Infinity Chamber: Dystopian Prison Break

Frank Lerner is in prison, but perhaps his mind can set him free. In this case, that is not a New Age platitude. His fully automated, near future dystopian prison is forcing him to relive his final day of relative freedom within his own subconscious. However, he is also looking for clues that would explain his increasingly desperate situation in Travis Milloy’s Infinity Chamber, which opens today in Los Angeles.

After a long day of drudgery, Lerner was blasted by secret intelligence agents just as he was ordering java in Gabby’s inviting coffee shop.

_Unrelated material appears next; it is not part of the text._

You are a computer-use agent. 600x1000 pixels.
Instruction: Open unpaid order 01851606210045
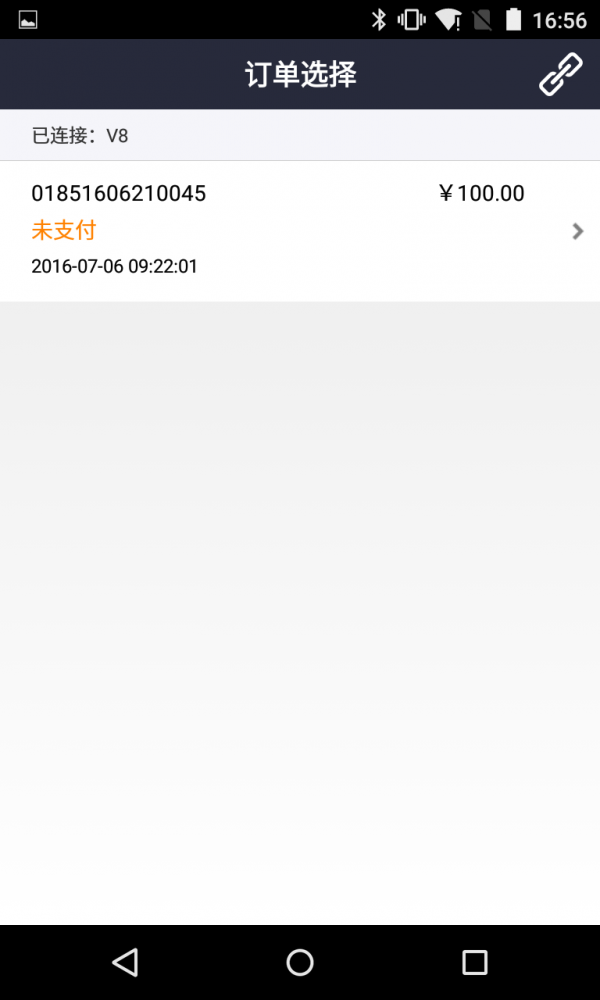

He next wakes up in a granite and steel prison cell, with only Howard, his AI minder, for company. Howard’s primary responsibility is to keep Lerner alive, but he is also programmed to defend himself if the prisoner gets destructive. Aside from maintenance requests, he is firewalled from the outside network, but Howard can still tell there was something dodgy about Lerner’s processing.

After breakfast, Lerner is zapped back into his head, but he has a reasonable degree of autonomy to change his actions and investigate his environment. It doesn’t always make sense that all this information would be imprinted on his subconscious, but it is such a heady head-trip, we just go with it anyway. There are elements of the coffee shop Lerner obsesses over, including Gabby, with whom he starts to carry on an unlikely romantic relationship. With her help, he will develop an escape plan, which will take on urgency when Lerner starts to suspect he has been abandoned to die in his cell.

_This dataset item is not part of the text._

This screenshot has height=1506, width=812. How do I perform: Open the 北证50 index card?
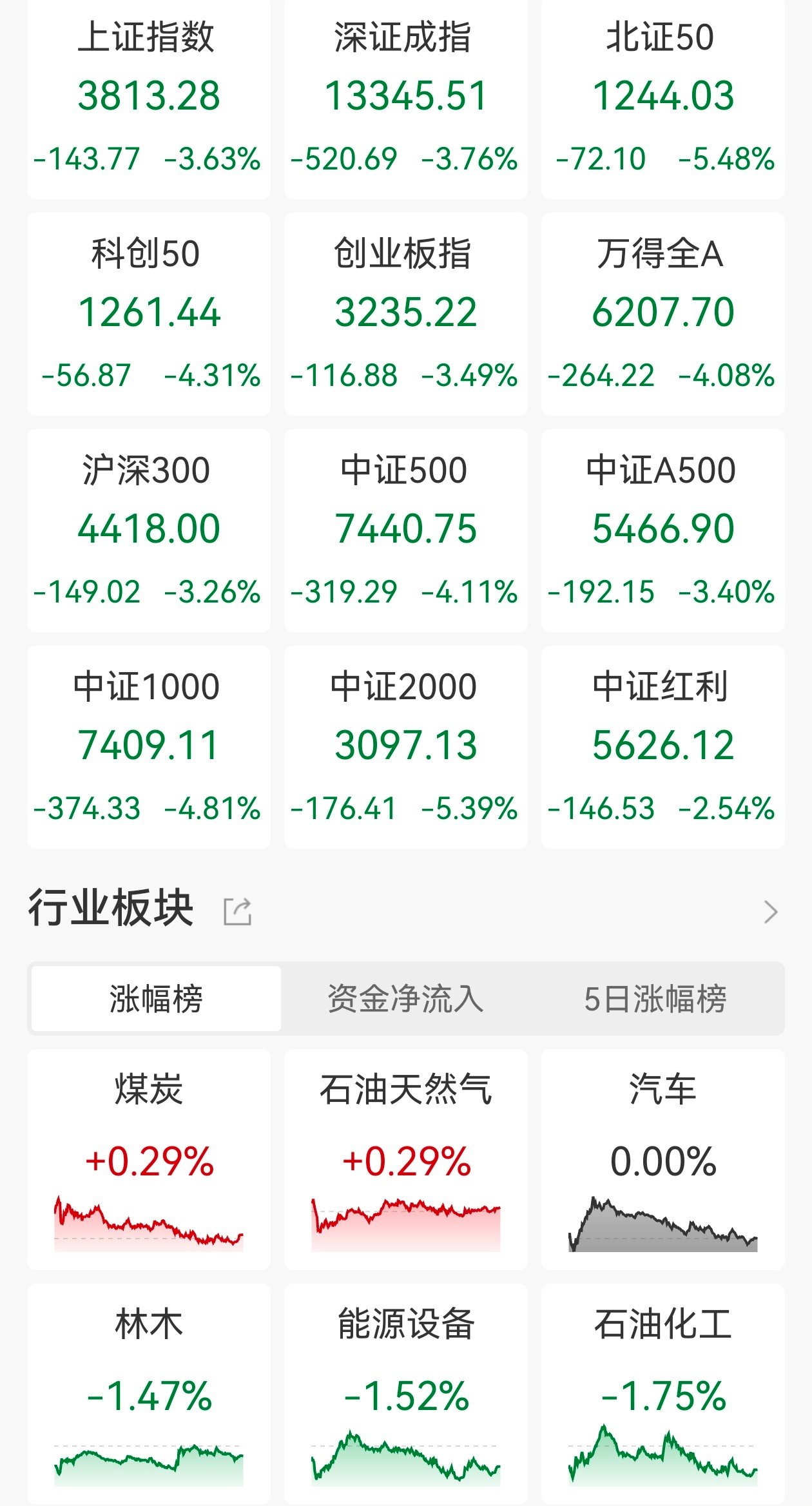662,97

Chamber is a really nifty science fiction chess game that dexterously exploits the claustrophobic nature of its limited sets and locations. As one of the smarter dystopian films in recent years, it is largely character driven, even though two of its three characters are not, in the strictest sense, human. In terms of motifs, it even bears some comparison to Nozim Tolahojayev’s animated short film adaptation of Bradbury’s There Will Come Soft Rains.

As Lerner, Christopher Soren Kelly makes a refreshingly smart and humanistic everyman. He also forges some really terrific chemistry with Cassandra Clark, who is surprisingly poignant as Gabby. The circumstances are almost incredible, but their relationship feels real.

Milloy addresses some deep, sophisticated themes, but he always keeps viewers keenly aware of the ticking clock. Arguably, it represents the best sort of speculative fiction that does not require extravagant special effects to realize its vision. Very highly recommended, Infinity Chamber opens today (9/15) in Los Angeles, at the Arena Cinema.